Gayet pişkin bir şekilde karşıladı.
Kendisine önce bir kıssadan hisse ve ardından sorularım oldu.
Çok değil yaklaşık bir yıl öncesine kadar sözde paralel yapı ile kol kola olanlar, onların etkinliklerinde fotoğraf karesine girmek için yarışanlar, her türlü işinde onlardan referans dilenenler, bugün paralel yapı avına çıktılar.
Dün sözde darbe, Ergenekon, Balyoz ve sair gerekçelerle yapılan mesnetsiz ve hukuksuz operasyonlarda başı çekenler, bugün kendilerine yapılan operasyon için merhamet dileniyorlar.
Siz, dostlarını ve düşmanlarını tepedekilere göre belirleyen piyonlar, konjonktüre göre hareket eden iradesizler şunu iyi bilin ki bu devran döner.
Sular çekilince karıncalar balıkları, sular yükselince de balıklar karıncaları yer.
Dedim ve sorumu sordum; Bu kıyıma gerekçe olarak sürekli ‘ben sonra yukarıya hesap veremem’ gerekçesi icat ettin.

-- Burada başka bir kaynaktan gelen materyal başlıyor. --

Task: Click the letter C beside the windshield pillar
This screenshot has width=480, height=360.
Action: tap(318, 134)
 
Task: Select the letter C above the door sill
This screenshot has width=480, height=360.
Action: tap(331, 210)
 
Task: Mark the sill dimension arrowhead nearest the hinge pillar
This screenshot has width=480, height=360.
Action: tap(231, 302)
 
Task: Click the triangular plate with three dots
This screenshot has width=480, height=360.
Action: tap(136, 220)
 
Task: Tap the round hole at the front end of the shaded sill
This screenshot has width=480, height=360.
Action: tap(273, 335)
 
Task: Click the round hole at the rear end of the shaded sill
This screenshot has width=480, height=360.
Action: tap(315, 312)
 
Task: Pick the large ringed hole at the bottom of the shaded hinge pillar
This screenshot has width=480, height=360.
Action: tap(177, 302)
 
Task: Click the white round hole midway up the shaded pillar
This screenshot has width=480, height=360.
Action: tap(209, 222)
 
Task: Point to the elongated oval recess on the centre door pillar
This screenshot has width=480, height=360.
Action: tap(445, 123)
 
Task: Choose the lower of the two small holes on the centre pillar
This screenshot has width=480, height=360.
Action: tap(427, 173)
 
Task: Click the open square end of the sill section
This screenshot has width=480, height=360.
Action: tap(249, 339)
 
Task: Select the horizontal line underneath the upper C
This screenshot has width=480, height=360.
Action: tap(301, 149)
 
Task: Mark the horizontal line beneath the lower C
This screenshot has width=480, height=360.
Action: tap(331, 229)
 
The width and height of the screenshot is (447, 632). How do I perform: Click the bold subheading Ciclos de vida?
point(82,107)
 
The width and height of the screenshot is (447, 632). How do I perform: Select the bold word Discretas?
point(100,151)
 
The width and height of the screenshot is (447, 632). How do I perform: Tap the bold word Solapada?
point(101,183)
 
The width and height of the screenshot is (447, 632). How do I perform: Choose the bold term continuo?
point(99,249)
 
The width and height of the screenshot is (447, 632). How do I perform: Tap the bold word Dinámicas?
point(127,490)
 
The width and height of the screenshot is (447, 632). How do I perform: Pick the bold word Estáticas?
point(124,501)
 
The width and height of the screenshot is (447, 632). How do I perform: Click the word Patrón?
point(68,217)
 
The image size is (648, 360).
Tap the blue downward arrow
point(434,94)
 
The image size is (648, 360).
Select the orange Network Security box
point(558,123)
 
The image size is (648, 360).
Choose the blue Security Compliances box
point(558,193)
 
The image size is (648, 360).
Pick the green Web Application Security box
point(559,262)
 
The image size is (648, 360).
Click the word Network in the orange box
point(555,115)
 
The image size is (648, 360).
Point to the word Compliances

Bu yukarısı neresi?
Haşa Yüce Mevla’ya yön, makam, suret belirtilmez ama biz yukarısı denilince sadece ve sadece yeri göğü yaratan Allah’ı biliriz.
Senin Allah’ın kim de bakalım? Kim bu yukarısı?
Yok öyle bir şey, ben kendi kararımı kendim veririm de kem küm falan.
Allah’tan korkmayan her şeyden ve herkesten korkar, biliriz ve inanırız.
Bu tiplerin korkacakları o kadar çok şey ve o kadar çok kimse var ama bu arkadaşın Ali İnci’den korktuğu kadar Allah’tan korkmadığının en sabit delili aslında kendi kendini ele veren konuşma ve davranışlarıdır.
Küçük insanlarla uğraşmayı, muhatap olmayı hele hele rencide etmeyi hiç sevmem ama mevzu büyük.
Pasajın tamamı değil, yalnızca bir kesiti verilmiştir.